YOUR TASK
Go through the lines below. Copy those with "button".

EXERCISE MATERIALS
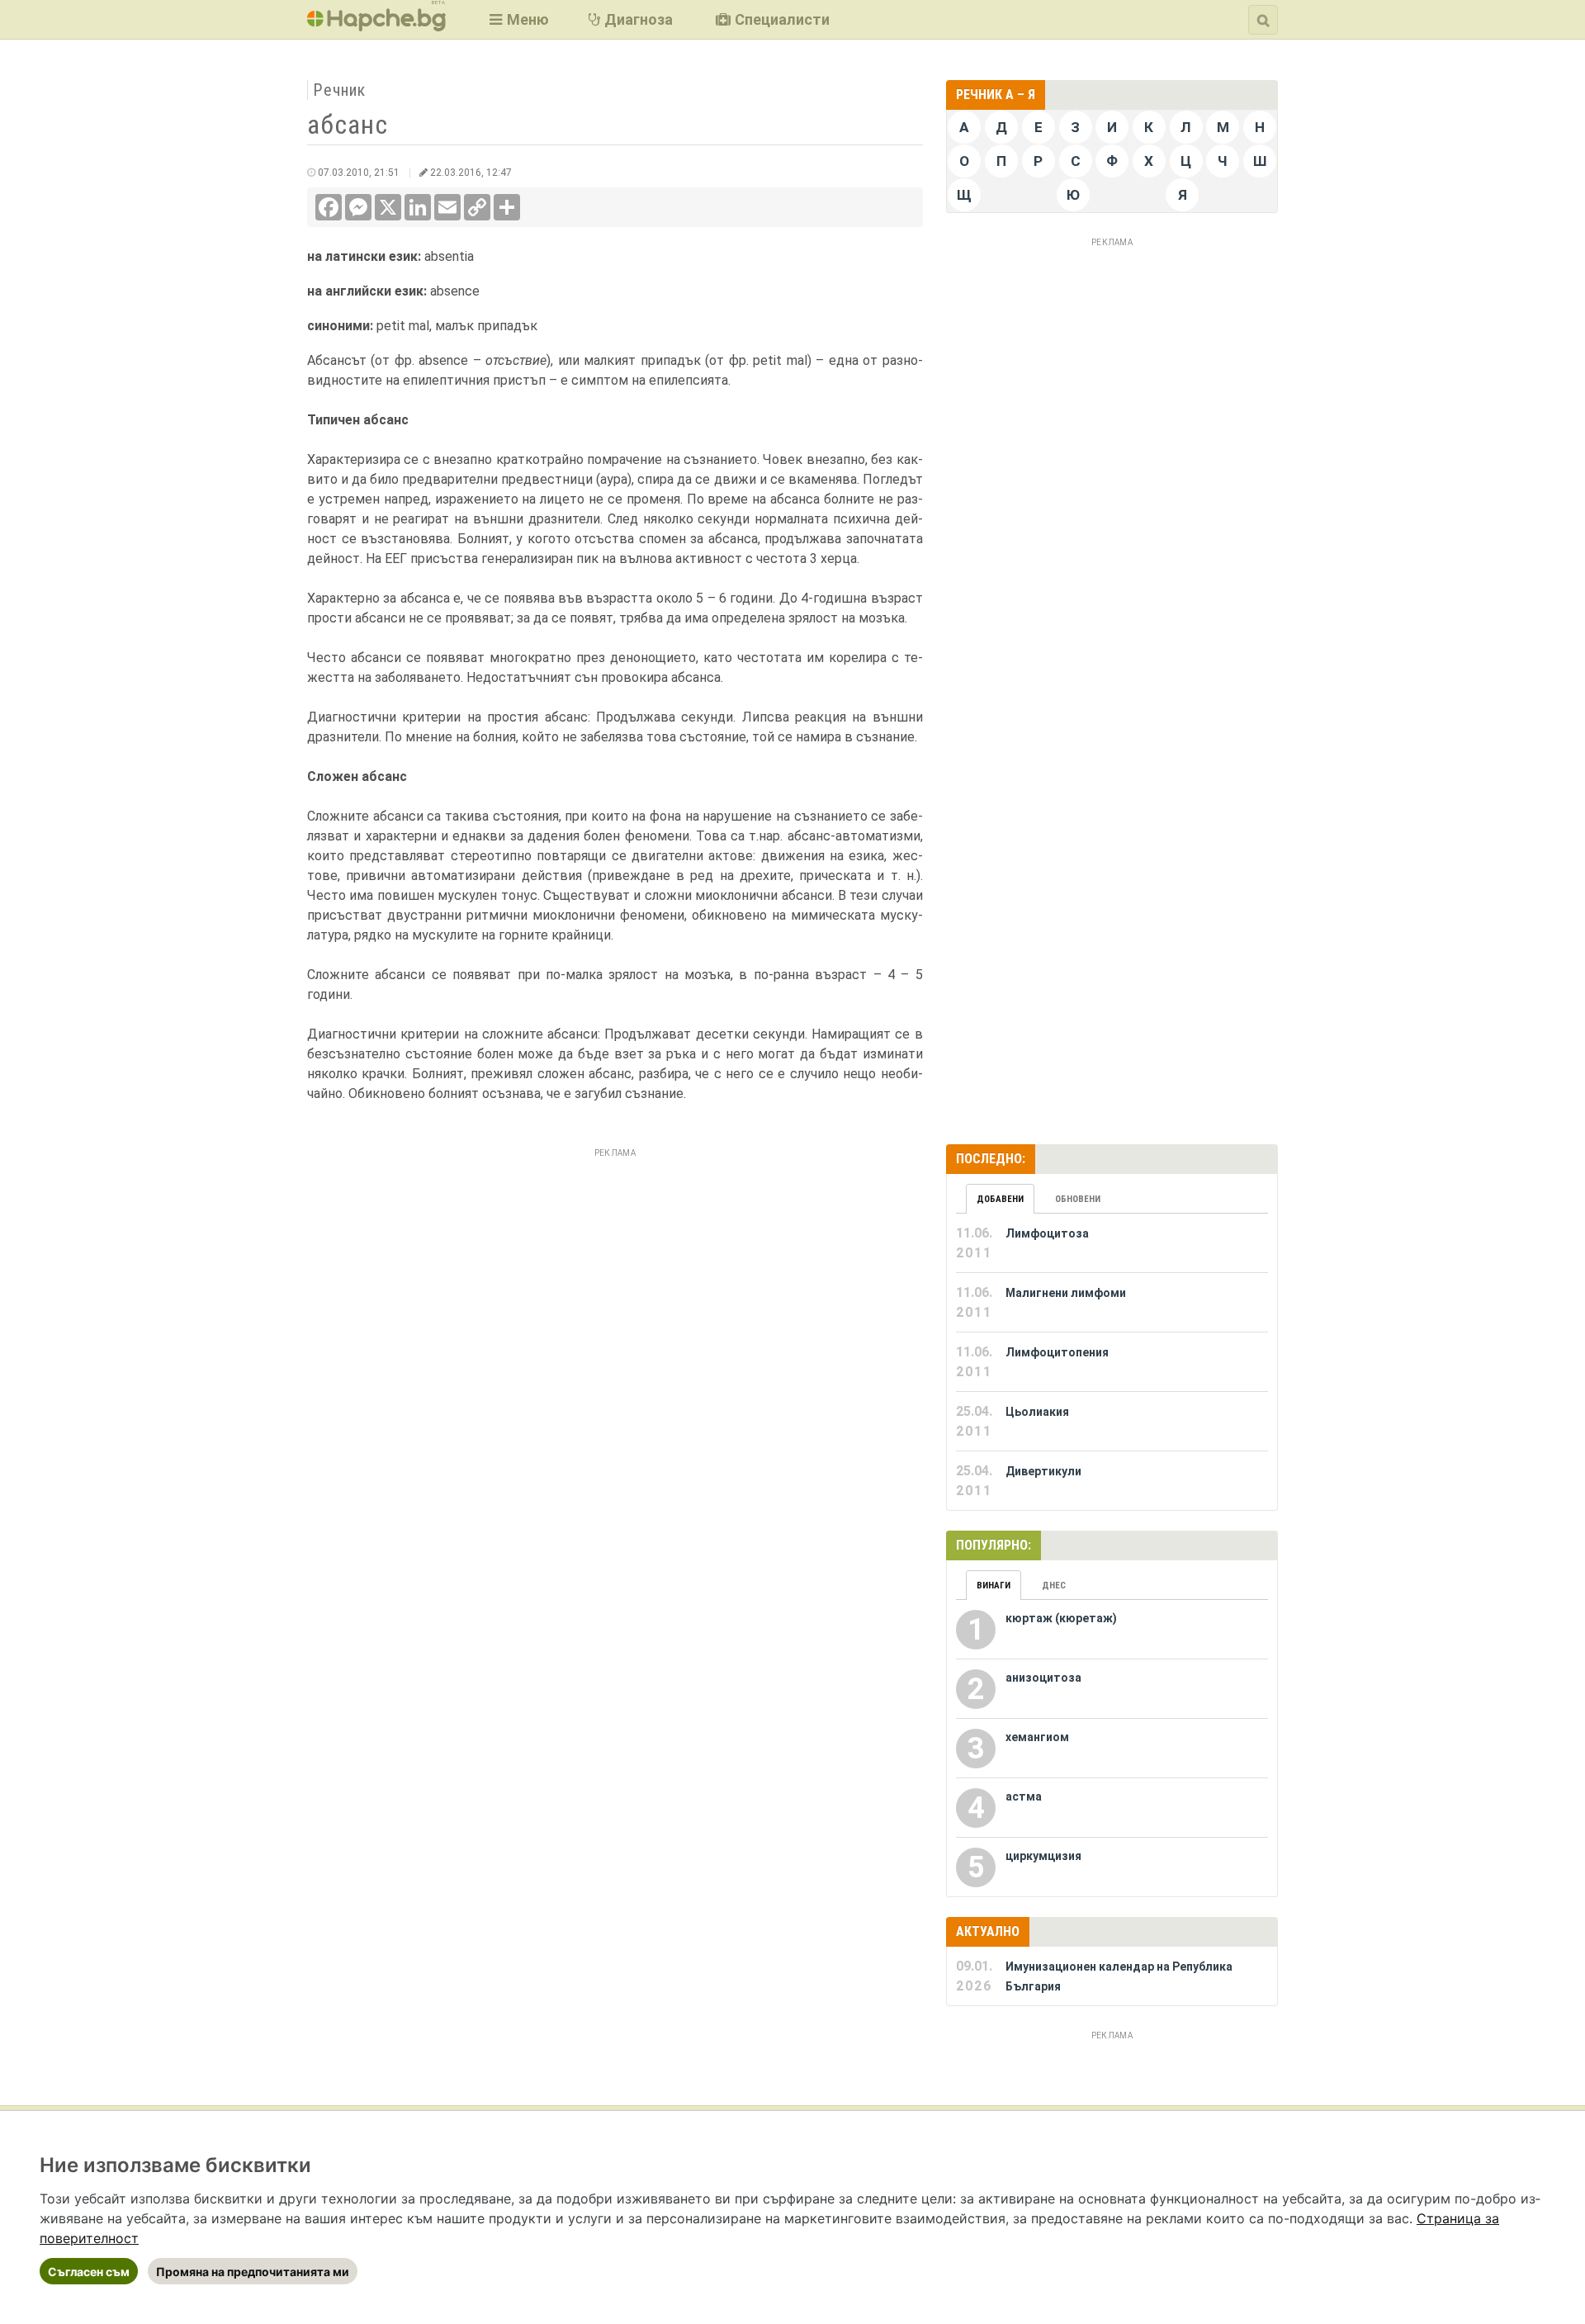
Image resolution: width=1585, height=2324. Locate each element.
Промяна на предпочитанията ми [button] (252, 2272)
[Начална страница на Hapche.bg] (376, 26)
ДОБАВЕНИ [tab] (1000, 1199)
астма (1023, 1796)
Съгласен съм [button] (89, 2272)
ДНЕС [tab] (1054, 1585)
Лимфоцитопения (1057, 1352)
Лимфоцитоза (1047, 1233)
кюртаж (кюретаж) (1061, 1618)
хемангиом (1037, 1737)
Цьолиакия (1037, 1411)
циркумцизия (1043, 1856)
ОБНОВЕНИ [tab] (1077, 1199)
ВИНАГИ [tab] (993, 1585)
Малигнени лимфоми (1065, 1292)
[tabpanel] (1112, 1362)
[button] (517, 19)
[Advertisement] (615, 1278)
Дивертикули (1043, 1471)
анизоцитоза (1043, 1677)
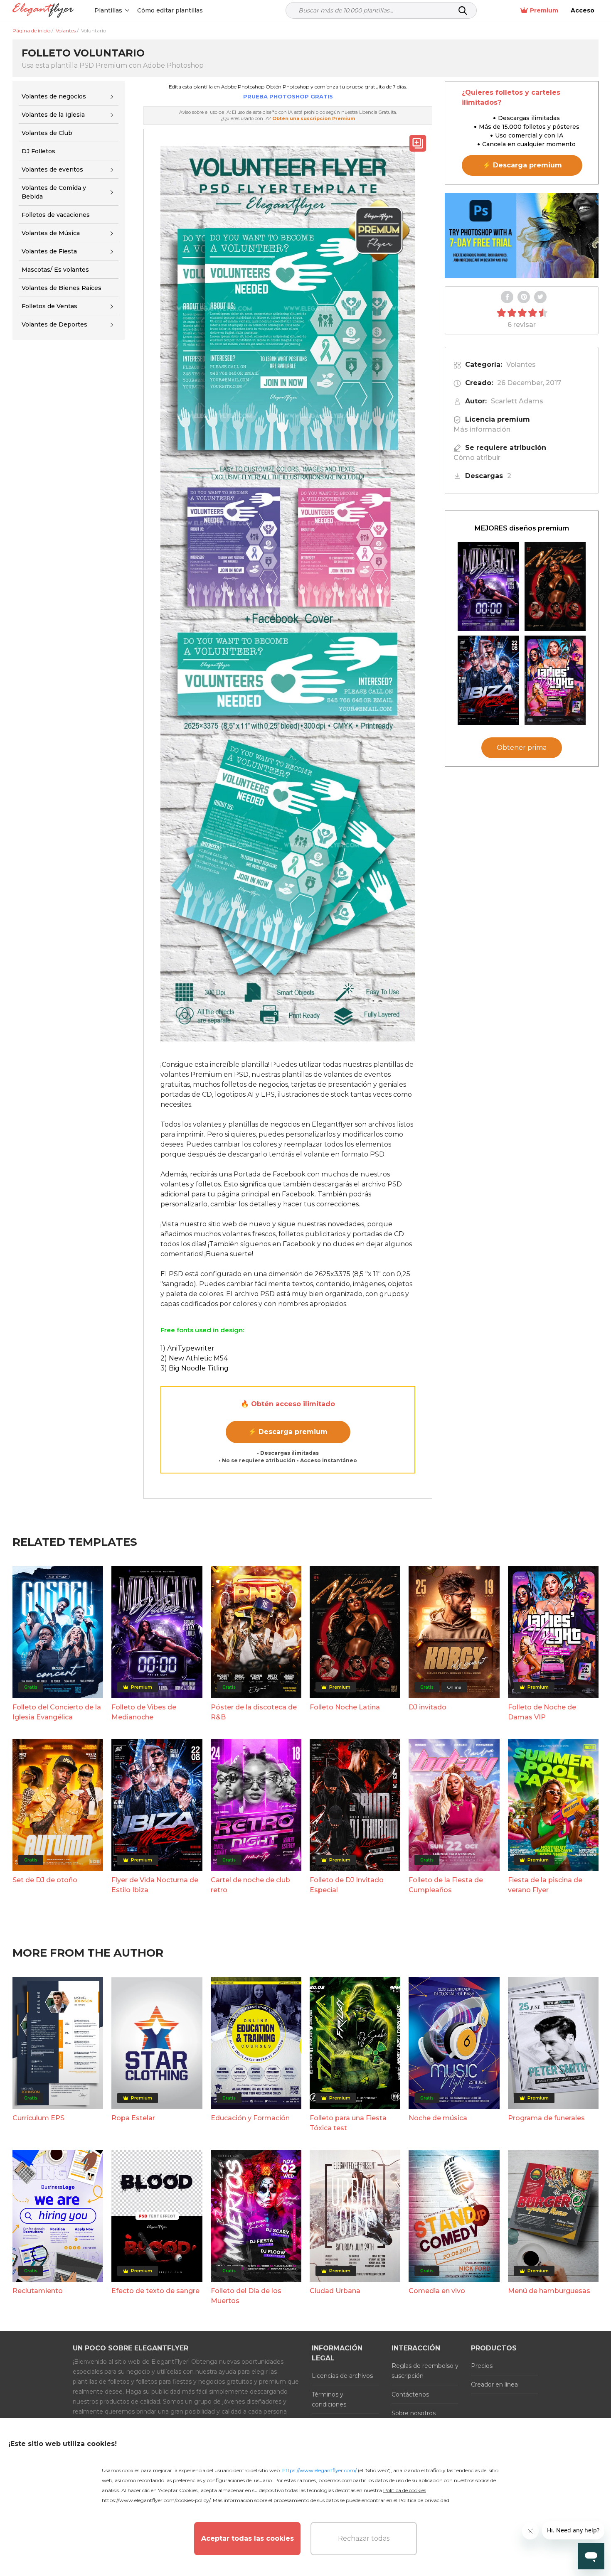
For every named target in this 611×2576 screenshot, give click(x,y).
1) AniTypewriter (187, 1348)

FINAL ANSWER
Промяна на предпочитанията ми [button] (252, 2272)
Съгласен съм [button] (89, 2272)
[button] (517, 19)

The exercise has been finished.